Rosi contro tutti: resisto in Aula Ma non presiede più

La Mauro: "Mi espellano pure, non getto una vita senza lottare". Ma non le fanno presiedere le sedute a Palazzo Madama. Maroni dai pm avvia la pulizia, ma ora teme il caos nel partito

Rosi contro tutti: resisto in Aula Ma non presiede più

Roma - Strega, Rasputin, corvo nero, ba­dante, asciugabava del Capo, traditri­ce, mantide mangiauomini, spazzatu­ra da rimuovere a colpi di scopa, Giuda, terrona. Anzi, più che terrona, africa­na: com’era quella storia della nonna tunisina?

Il day after di «Rosi la dura» è amaro come tutti i giorni dopo. «Mi hanno col­pito nella sfera personale, ho ricevuto colpi bassi da gente che credevo vici­na ». E adesso? «Ho cinquant’anni non intendo gettare nel secchio una vita di lavoro senza lottare. L’espulsione? Fac­ciano, non ho niente da temere, non ho preso un euro e lo proverò. Il Senato? Non sto resistendo, sto valutando cosa fare. Voglio difendermi in aula». Se ci riuscirà. La Mauro infatti ancora non si è dimessa, forse non lo farà, ma di fatto già le hanno sfilato la poltrona da sotto il sedere.

Ieri mattina al Senato toccava a lei guidare la seduta. Era di turno a mezzo­giorno, dopo Vannino Chiti,così alme­n­o era previsto dall’agenda della presi­denza, invece ecco Renato Schifani ma­terializzarsi sullo scranno più alto del­l’aula. Questioni di «opportunità», che poi vengono formalizzate dalla riunio­ne pomeridiana dei capigruppo. Viene deciso, annuncia Anna Finocchiaro, che Schifani presiederà «fin quando ci sarà la necessità di salvaguardare il de­coro del Senato ». Si vogliono evitare laz­zi e contestazioni nella Camera alta.

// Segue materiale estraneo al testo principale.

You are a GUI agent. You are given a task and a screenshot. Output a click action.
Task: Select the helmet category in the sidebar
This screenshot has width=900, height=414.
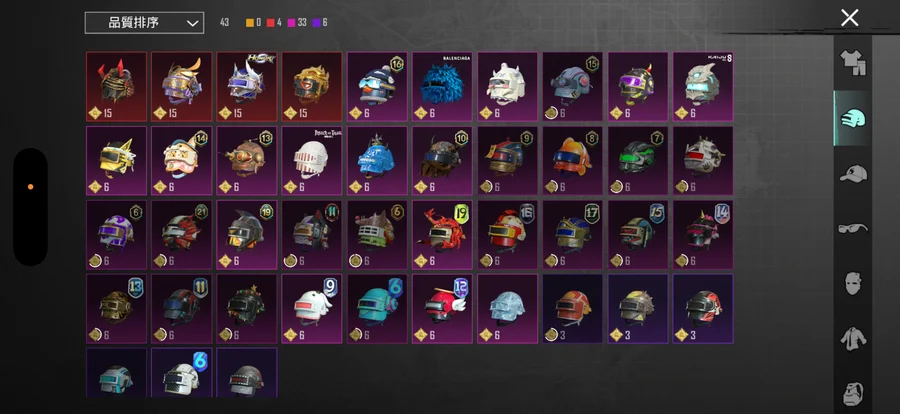[x=853, y=118]
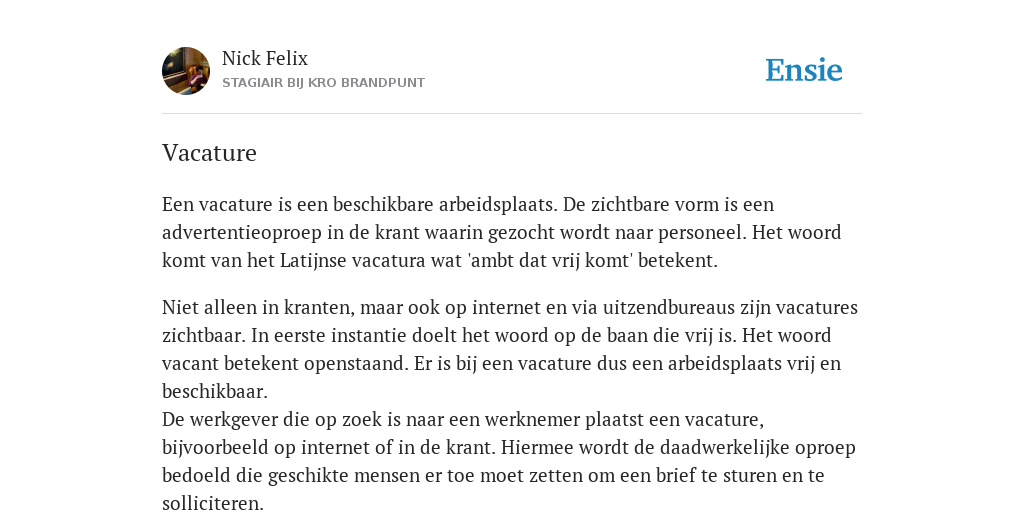Viewport: 1024px width, 512px height.
Task: Click the word 'daadwerkelijke' in the last paragraph
Action: click(723, 447)
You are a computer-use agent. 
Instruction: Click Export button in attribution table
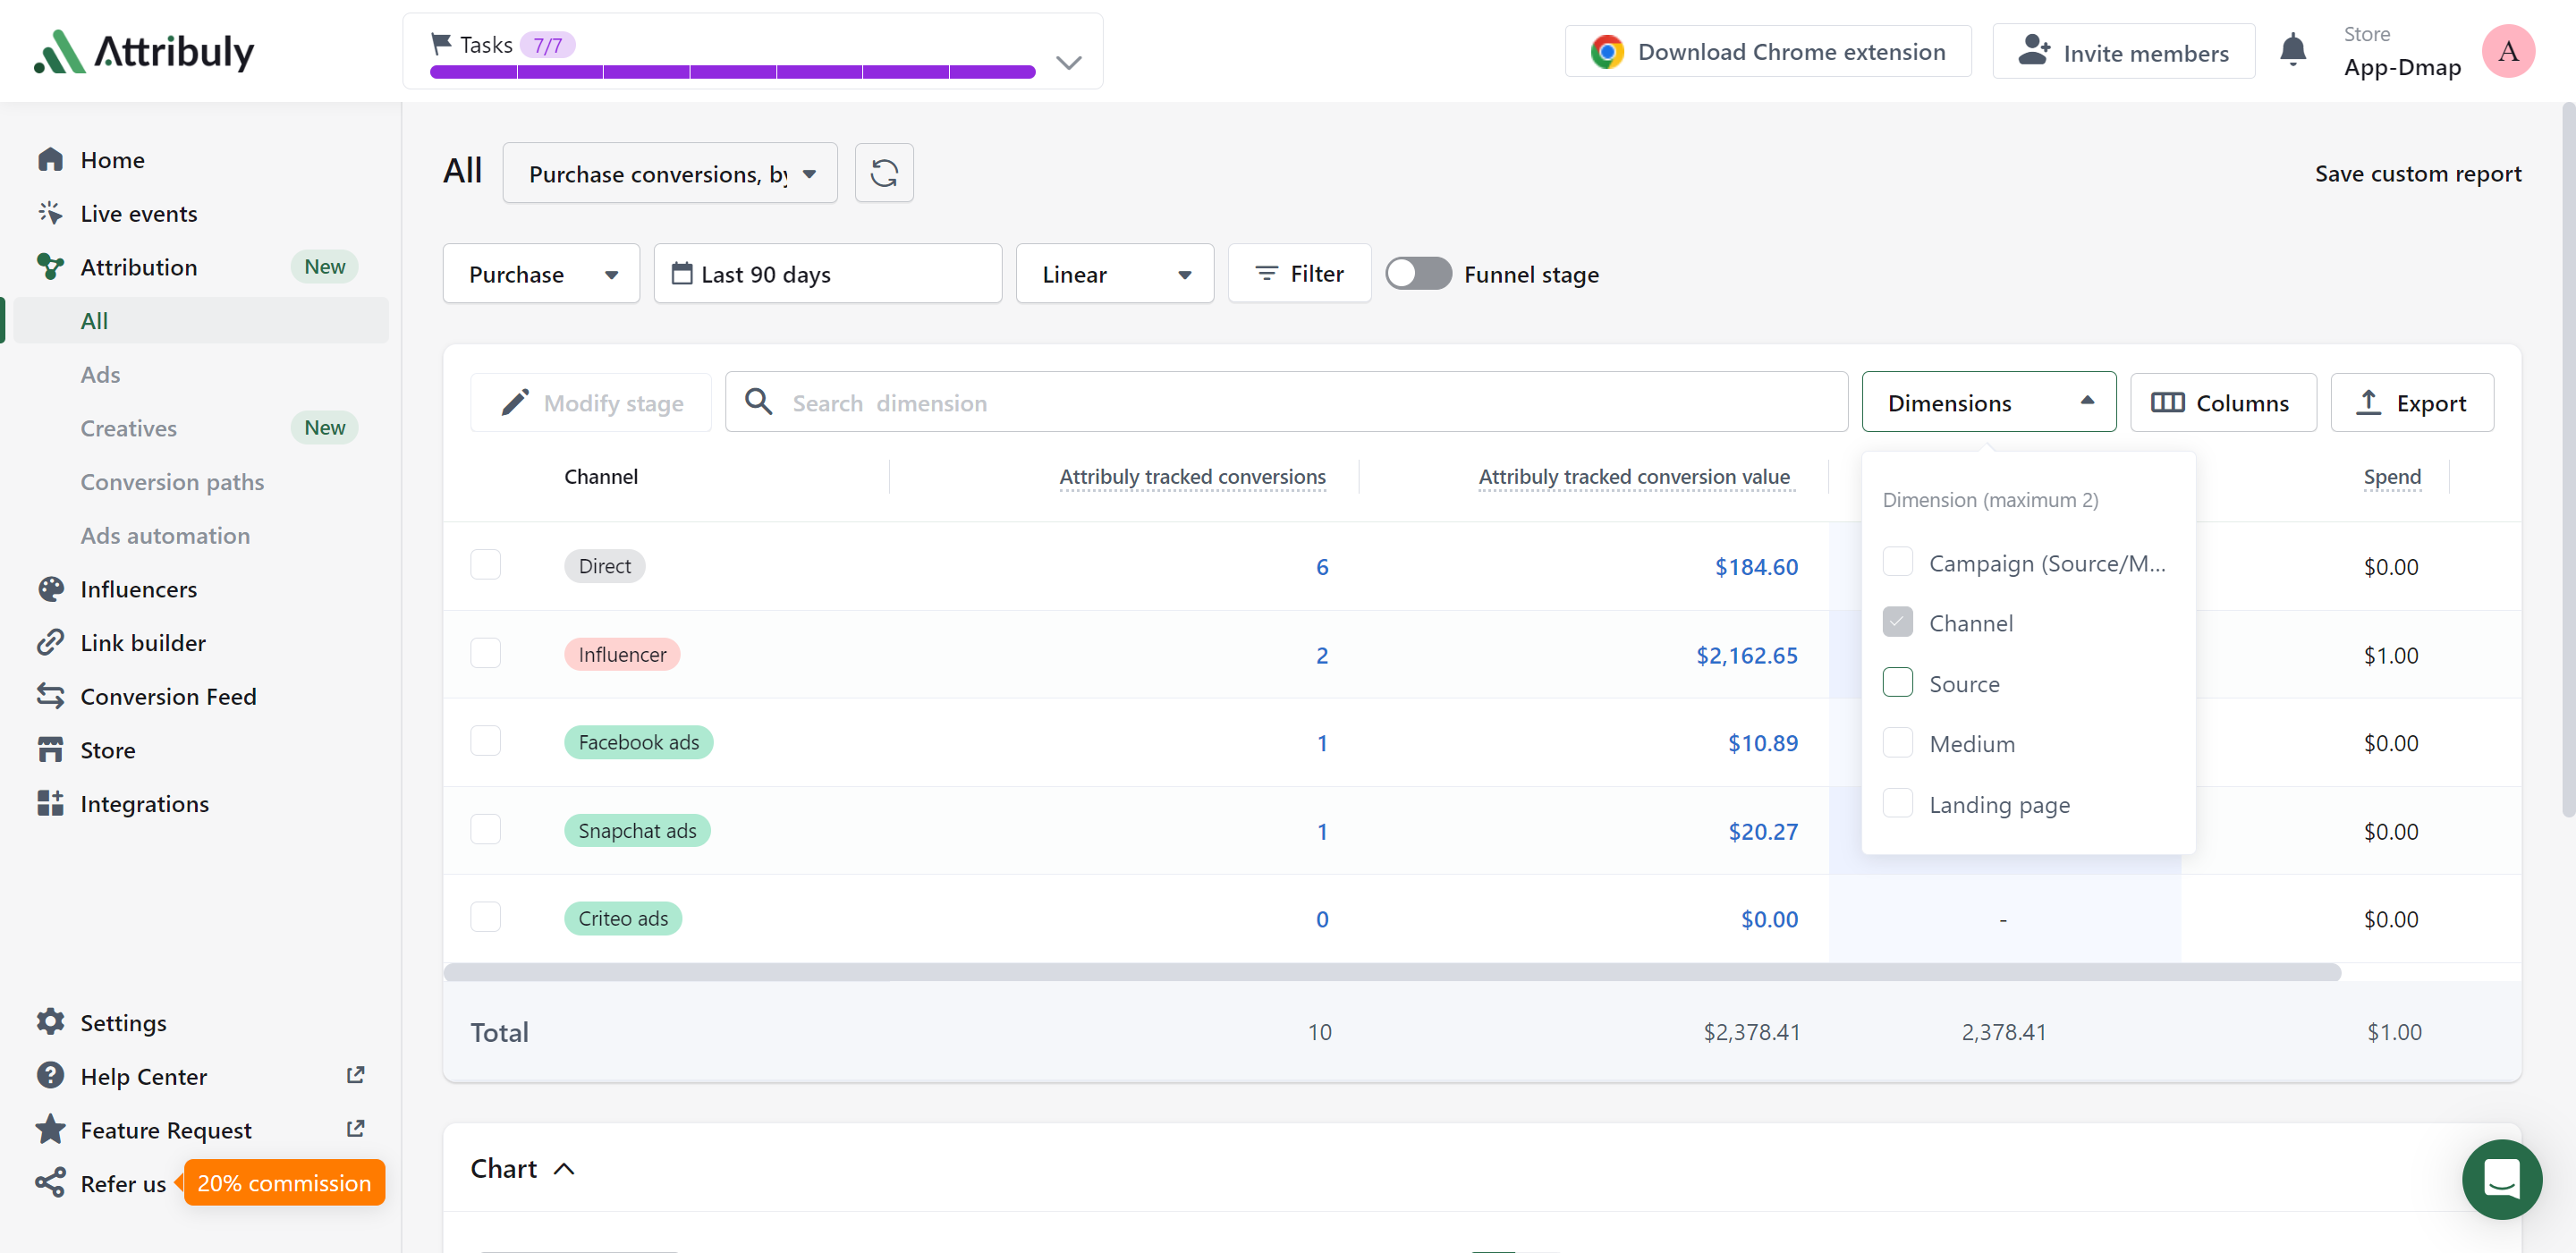(2413, 401)
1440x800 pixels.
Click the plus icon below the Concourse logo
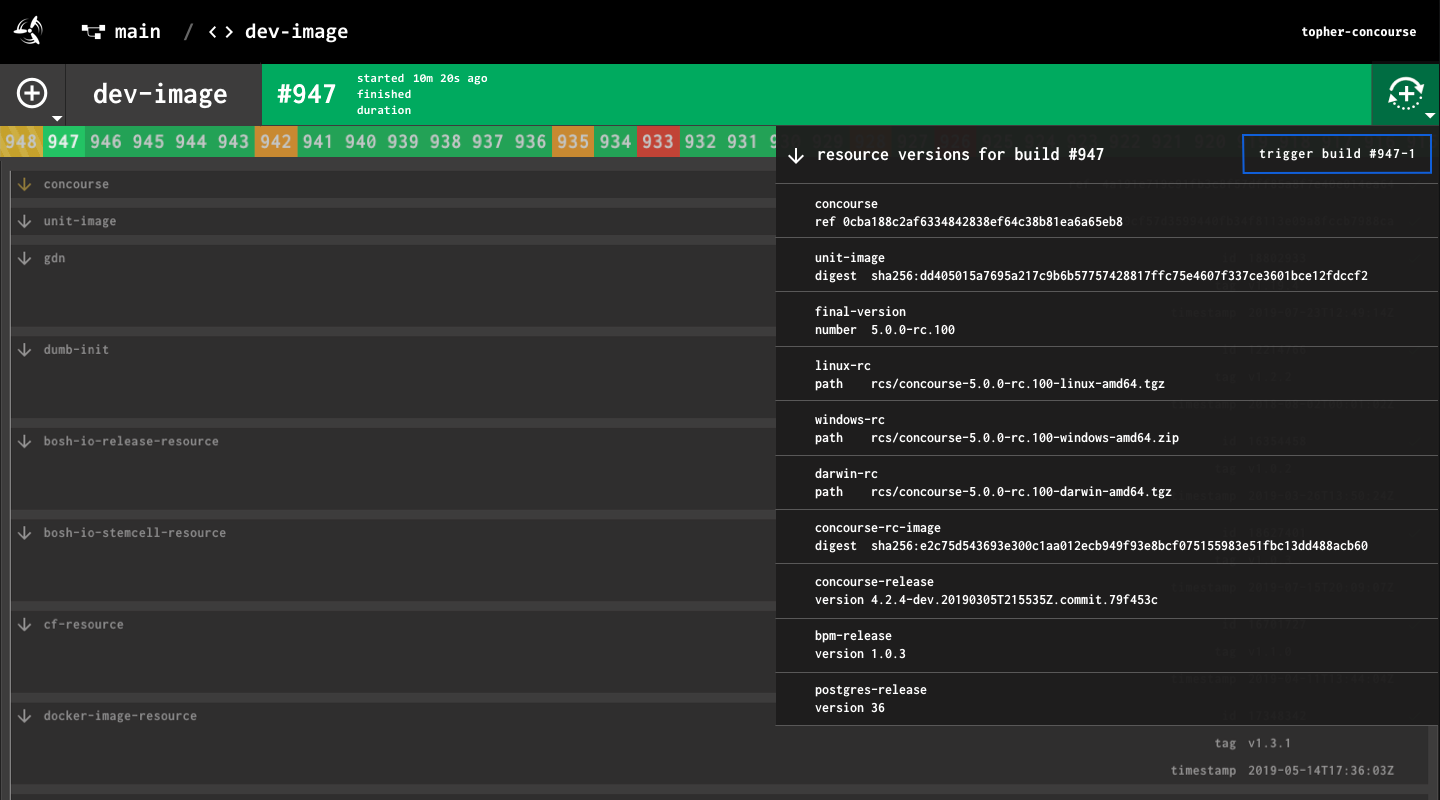(33, 93)
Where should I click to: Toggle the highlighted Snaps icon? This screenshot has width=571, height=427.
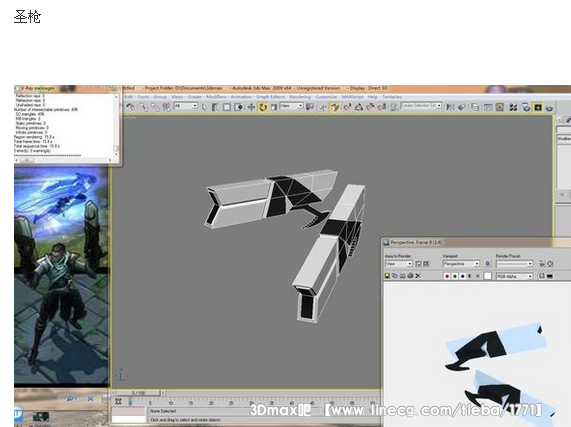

Qualcuno però pretende che il caso-Mauro diventi argomento di discussio­ne in aula. Pd e Lega chiedono formal­mente le dimissioni del vicepresiden­te, domanda che, come è avvenuto per Gianfranco Fini, a termini di regola­mento non può essere accolta. Spiega Maurizio Gasparri: «Un dibattito sareb­be inopportuno, anzi assurdo. Non ci sono precedenti. Gli incarichi istituzio­nali o si mantengono o si lasciano per volontà di chi li ricopre». Insomma, de­ciderà lei. «Anche perché - aggiunge il capogruppo del Pdl- la vicenda è anco­ra tutta da chiarire, molte delle circo­stanze appaiono diverse da come era­no state prospettate dai media. Pure nel suo partito c’è una certa discussio­ne, ci sono dubbi».

I dubbi sono sul profilo penale e sulla sostanza delle accuse.L’altra sera a Por­ta a Porta ha vinto la gara dello share . Si è difesa davanti a cinque milioni di te­leutenti, ottenendo il 17 per cento di ascolto, ma soprattutto ha buttato sul tavolo una serie di elementi nuovi, che i magistrati dovranno verificare. Dalla Nera, «che non sono io, ma l’infermie­ra svizzera di Bossi » a cui pagare gli arre­­trati, al poliziotto-cantante Pier Mosca­giuro, «che non è il mio amante, che ne­fandezza, è il mio caposcorta». Per fini­re ai soldi: «Non erano per me, erano fi­nanziamenti del partito al sindacato. Lo sapevano tutti, pure Umberto. I mo­vimenti sono rintracciabili sui conti». Ce n’è abbastanza perché il senatore Giovanni Torri sostenga che la partita è ancora aperta. «Non so come finirà, pe­rò in troppi festeggiano prima del tem­po. Nel partito devono calmarsi, han­no contato fino a 85 e non fino a cento ». Rosi la dura chiude la giornata un po’ meno sola di quando l’ha cominciata. Arrivano infatti solidarietà varie e bi­partite. Pierluigi Mantini, Udc: «È di­ventata l’agnello sacrificale, ma tra lei è Maroni non c’è differenza».

Paola Con­cia, Pd: «I

capetti leghisti misogini sono assetati di sangue». Margherita Boni­ver: «Sento accenti maschilisti». Flavia Perina, Fli: «Vogliano bruciarla sul ro­go come le fattucchiere di Salem per pu­rificare la comunità leghista».